Quanto aos hemisférios… está bem fácil fazer o paralelismo, certo?

A vida pode ser diretamente comparada com  baloiços. Em ambos existem os momentos em que estás em cima e eufórico, outros em que te encontras em baixo e desolado. Momentos em que segues abrindo caminhos e outros, onde é necessário recuar para que o balanço seja mais potente. Momentos de adrenalina em contraste com os mais calmos. Momentos em que te sentes com liberdade e asas para voar - e isso por sua vez enche-te de confiança e outros que o teu corpo fica hirto e contraído com receio da dor da queda. Há alturas em que só queres estar sozinho e ser balançar ao sabor do vento, outras em que queres partilhar a felicidade e isso estará à distância de um empurrão do amigo.

Os dois amigos que aparecem na imagem são meus vizinhos. À semelhança de outras crianças, são inocentes, ternurentos, verdadeiros artistas. À semelhança de muitos adultos em Moçambique, para eles não existe o passado nem o futuro. O presente é o mais importante. porque o amanhã é uma incerteza segura.
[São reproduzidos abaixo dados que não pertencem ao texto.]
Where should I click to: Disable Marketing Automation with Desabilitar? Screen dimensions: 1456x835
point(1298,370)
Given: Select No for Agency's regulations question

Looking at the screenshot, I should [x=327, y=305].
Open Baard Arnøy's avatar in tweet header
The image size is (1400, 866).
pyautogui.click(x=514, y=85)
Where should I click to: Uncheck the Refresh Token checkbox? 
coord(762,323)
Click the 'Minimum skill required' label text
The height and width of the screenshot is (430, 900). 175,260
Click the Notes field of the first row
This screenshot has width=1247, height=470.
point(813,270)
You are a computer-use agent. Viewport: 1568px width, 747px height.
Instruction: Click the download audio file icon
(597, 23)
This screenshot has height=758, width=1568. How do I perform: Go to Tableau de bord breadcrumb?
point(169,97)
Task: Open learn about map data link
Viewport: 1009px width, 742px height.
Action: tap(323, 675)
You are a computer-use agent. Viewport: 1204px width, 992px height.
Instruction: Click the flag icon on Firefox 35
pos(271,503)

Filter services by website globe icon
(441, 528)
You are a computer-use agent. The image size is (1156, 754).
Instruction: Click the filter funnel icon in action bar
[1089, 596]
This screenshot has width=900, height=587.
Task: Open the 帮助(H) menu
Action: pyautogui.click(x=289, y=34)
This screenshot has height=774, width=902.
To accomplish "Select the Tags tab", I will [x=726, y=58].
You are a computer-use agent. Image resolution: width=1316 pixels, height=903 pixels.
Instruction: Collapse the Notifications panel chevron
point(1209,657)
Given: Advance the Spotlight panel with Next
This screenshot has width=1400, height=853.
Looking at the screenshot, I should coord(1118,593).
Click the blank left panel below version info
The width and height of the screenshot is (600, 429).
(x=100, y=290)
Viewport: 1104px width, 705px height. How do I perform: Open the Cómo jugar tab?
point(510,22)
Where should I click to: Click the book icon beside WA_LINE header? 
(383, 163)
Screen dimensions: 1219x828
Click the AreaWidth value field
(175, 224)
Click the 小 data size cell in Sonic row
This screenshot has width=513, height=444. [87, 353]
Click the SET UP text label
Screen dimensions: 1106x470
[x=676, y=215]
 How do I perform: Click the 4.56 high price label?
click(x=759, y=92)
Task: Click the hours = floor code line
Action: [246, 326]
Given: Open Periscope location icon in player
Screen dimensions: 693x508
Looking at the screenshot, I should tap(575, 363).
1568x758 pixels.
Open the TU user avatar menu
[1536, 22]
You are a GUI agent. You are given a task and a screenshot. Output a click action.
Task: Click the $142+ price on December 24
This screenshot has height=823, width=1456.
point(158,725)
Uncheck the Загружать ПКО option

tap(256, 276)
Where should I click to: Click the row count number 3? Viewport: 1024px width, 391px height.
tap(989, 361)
Diz-se que a necessidade aguça o engenho. A carência em brinquedos é elevada. Existem, sim,  carrinhos moldados em arame, com rodas provenientes de latas de refrigerantes e um pau para o empurrar. Quando as crianças não são capazes de construir o seu próprio carrinho o lixo, que se encontra espalhado pelas ruas, é o suficiente para dar asas à imaginação e brincar às simulações.

Os baloiços são construídos pelas crianças mais velhas. Aquelas que sobem até ao topo de uma árvore com grande facilidade, seja para apanhar frutos ou pendurar baloiços.

Esta atitude prova que apesar dos recursos não serem de qualidade, quando a vontade assoma, as coisas acabam por acontecer.

É certo que disse que a corda que sustém o segundo baloiço era, aparentemente, débil. Na realidade é mesmo débil. Se a corda, antes de suster o baloiço, já teve inúmeras utilidades, foi encontrada no lixo e acrescentado o desgaste da chuva, do sol e da poeira, não demorará muito tempo até que se rompa. E quando se romper, a nuvem ficará mais pequena. Fica apenas um sonho, porque, o outro foi forçado a ser esquecido.

Tu continuas a balançar ou já ficaste cansado do baloiço “Sonho”? É que existe o baloiço “Vida” e nesse, todos nós, de uma forma ou de outra, vamos baloiçando, mas será que disfrutamos tanto quanto estas crianças?

Já dizia Fernando Pessoa: mais vale ser criança que querer compreender o mundo.